I miss you too.

6 2 4
                                    

An AU that i thought in my head. I guess it's fluffy? 
- ~ - 

Laughter. It was all i heard. Then i turned my head to a male that was holding my small hands as we were sitting down. "Your hands are cold, Riks.. You're freezing. Come here." I ushered a way as i let out a small huff. "Just because you like me, doesn't mean i'm going to hug you nor kiss you, asshole." I cursed as i glared at his red eye while his other eye was covered up by a white hospital eyepatch. He pouted. "Why not? Can't you accept that you love me?" I blinked at him...."Sure. But do you love me back?"

I then woke up. What the fuck was that? I thought to myself as i shook my head. Must be that weird dream that i had last month.. Pulling the covers away that covered my small built yet tall body. I sighed as i looked at the time. 3AM. The devil's hour, yet it's just a stupid myth that started just to be popular. How pathetic.

Hi. My name is Ricci. Pronounced as Rik-si. I'm a painter-artist - whatever you called it - who just finished graduation last year. I work at a store called 7-Eleven to pay for my rent. For food.. I have my friends to give me some when i need them. 

Now that i think about it.. i should really buy some groceries. I got a big raise last week and i just paid my rent so i have enough to buy groceries. Time to be productive. Wooooo~ 

And yes. I talk in my thoughts a lot. It's productive at times but i don't really like talking normally. I'd rather be quiet. I tend to ramble and be a loud person when i do talk so i'm trying to avoid that.

Grabbing my apartment keys and my motorcycle keys, i walked out of the building - while locking my own apartment and saying goodbye to the nice lady at the receptionist desk because i'm a good person - and hopped on my parked motorcycle. I bought this after i graduate so that i didn't need to walk all the time. 

Checking my phone to where the nearest grocery store is, i drove myself to that store as quickly as possible. Theres a chance of my friends lingering around and i really don't want to talk to them. They'll probably boast about how they have been improving.

Oh yeah, i forgot to mention. In this world, fantasy and magic exist in this improved island that's called 'Leamore'. Everyone who has magic must be transferred here or else the island will never be its quiet self. Luckily everyone understood that so i'm right fit for this place.

Now you may be asking.. Whats my power? It's nothing special. I just have the ability to sprout out strings out of my hands with rainbow effects. ... It's basically useless. But i don't care at this moment. I never bothered on to improving it considering it's an arcane type of magic meaning i have to waste my energy which doesn't help my body at all.

Oh look i'm here. I stopped in front of a grocery store as i parked my motorcycle and walked inside. Since i'll end up buying at least 10 snacks and 20 real food so i might as well space out while i'm doing that.

Let's see.. I'm a black haired girl with rare gold eyes that can change into red. It's not because i'm angry or anything. It's just my natural eyes. I have a pale skin tone which pairs the fact that i can be a vampire. I'm asian thus why i have black hair. Oh, i also have purple tips on my hair because i love the color purple. 
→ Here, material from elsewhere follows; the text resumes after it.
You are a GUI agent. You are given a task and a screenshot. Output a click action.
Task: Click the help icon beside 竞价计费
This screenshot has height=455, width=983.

I'm natural quick at finishing tasks but i can take my time but i'm usually rushing so i'm probably this close on to finishing the groceries. I'm a single pringle and that's how i roll. Not that i hate love or something. I don't really have the time for it. I'm a bisexual child so i'm part of the LGBTQ+ community.

I finished on getting the food as i dropped them all in the cart i strolled along with me. I guess i can buy some fruits and some shampoo, soap and etcetera. I then walked away from the food-snacks shelves and into the shampoo shelves.